Born of a friendship—they talk about “whispering in corners at cocktail parties in Washington” about their desire to manage work and family—both Shipman and Kay note they have other priorities other than a “climb up the ladder,” although they certainly excel in their work. They wanted successful careers but they also wanted time for family. And so they negotiated with their own employers. I was so surprised to hear that Claire Shipman, a famous new anchor, accepted a pay cut to work fewer hours! In their new book, they share personal lessons, results from research (including the FWI National Study of the Changing Workforce and interviews with Ellen Galinsky) and interviews with corporate leaders and employees.

Kay and Shipman stress that their approach is good for men, too, but that it’s vital for women. Depressed by the “opt out revolution” argument, the authors embrace the controversial notion that women work and manage differently: and that’s a good thing. Women, they say, have somewhat different values of what women want at work. Claire Shipman: “We are willing to say no to things in a way that men (at least of our generation) are not. And we’re saying that the workplace is changing to fit that.” She continued, “The case we’re trying to make with Womenomics is that women have so much more power in the workplace than they even understand.” We can use this power to help ourselves, and companies. Research shows that the more senior level women in the company, the more money the company makes.

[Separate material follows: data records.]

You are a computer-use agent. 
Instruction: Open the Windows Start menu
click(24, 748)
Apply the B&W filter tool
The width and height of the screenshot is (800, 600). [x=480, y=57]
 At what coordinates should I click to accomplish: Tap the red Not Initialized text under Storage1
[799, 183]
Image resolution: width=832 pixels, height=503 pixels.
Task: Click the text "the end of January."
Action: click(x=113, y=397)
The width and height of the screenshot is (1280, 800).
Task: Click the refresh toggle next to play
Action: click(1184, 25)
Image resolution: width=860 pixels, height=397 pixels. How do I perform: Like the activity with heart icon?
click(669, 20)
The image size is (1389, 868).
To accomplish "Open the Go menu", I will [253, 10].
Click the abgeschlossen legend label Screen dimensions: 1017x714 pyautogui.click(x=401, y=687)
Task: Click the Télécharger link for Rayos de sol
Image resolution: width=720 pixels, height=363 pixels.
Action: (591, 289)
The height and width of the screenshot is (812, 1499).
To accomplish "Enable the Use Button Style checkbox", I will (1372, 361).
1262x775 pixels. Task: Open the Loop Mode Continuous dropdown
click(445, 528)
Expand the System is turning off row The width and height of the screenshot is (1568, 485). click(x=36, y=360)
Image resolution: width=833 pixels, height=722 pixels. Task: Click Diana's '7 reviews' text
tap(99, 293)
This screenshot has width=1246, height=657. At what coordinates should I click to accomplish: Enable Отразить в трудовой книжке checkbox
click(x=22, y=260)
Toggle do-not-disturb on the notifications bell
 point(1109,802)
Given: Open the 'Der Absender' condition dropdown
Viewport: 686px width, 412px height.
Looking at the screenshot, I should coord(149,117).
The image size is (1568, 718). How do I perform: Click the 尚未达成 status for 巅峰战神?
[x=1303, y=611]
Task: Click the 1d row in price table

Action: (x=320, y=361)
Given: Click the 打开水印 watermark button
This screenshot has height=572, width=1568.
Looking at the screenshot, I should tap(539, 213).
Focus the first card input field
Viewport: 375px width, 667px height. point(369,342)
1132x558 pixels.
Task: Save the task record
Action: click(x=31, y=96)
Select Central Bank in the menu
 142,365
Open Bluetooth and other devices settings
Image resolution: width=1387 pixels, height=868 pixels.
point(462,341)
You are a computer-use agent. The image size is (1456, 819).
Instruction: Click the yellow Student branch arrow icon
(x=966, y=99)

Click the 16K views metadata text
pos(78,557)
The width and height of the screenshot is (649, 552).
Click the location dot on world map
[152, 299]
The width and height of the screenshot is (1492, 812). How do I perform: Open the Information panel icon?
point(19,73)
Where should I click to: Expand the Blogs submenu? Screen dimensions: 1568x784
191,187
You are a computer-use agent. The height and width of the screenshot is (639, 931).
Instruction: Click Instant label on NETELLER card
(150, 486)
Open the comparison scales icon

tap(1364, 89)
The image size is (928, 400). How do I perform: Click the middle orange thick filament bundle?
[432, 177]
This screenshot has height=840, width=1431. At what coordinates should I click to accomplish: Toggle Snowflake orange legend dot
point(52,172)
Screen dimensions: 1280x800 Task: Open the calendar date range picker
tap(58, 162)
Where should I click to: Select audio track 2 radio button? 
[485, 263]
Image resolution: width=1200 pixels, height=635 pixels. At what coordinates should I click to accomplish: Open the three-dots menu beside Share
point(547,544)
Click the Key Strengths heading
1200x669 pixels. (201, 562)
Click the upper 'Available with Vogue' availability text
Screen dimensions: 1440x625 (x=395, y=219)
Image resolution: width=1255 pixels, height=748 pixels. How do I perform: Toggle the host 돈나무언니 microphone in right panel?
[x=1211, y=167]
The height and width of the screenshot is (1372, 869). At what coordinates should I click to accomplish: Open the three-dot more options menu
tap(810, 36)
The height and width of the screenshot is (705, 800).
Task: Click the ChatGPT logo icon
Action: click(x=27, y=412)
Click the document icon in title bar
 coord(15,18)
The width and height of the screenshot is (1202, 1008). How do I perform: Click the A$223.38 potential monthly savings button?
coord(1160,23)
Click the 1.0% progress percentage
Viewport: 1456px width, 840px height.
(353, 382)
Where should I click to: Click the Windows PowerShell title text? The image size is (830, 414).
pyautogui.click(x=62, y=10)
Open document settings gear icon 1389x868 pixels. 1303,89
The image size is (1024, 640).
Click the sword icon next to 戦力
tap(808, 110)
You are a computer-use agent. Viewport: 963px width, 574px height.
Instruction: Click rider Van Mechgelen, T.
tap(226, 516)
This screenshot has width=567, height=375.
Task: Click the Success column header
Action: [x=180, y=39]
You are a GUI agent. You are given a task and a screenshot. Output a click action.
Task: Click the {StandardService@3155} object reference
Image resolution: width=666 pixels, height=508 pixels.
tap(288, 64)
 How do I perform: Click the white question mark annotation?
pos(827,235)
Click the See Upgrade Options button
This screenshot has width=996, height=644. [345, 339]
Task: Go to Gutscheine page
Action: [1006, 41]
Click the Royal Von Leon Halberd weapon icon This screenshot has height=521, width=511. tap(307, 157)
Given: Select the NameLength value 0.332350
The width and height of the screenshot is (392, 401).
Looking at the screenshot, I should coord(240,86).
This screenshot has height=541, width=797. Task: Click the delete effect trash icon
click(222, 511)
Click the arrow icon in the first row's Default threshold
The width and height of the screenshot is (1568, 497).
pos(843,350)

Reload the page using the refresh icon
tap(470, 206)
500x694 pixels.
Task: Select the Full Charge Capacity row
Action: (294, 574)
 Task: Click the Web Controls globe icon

Kay noted they encountered some skepticism from older women- the pioneers who’d “had to put their heads down and work.” Some of these women felt:

“you’re telling women not to aim high, to just opt out. But we came to a different conclusion: this is real feminism. If we can create a work world where women’s needs are genuinely met rather than a world where women are trying to be men, that’s real power. We empower workers, and empower families, it doesn’t need to be seen as non-feminist.…We’re not saying people don’t want to work; they just want to control the hours they have to be in the office.”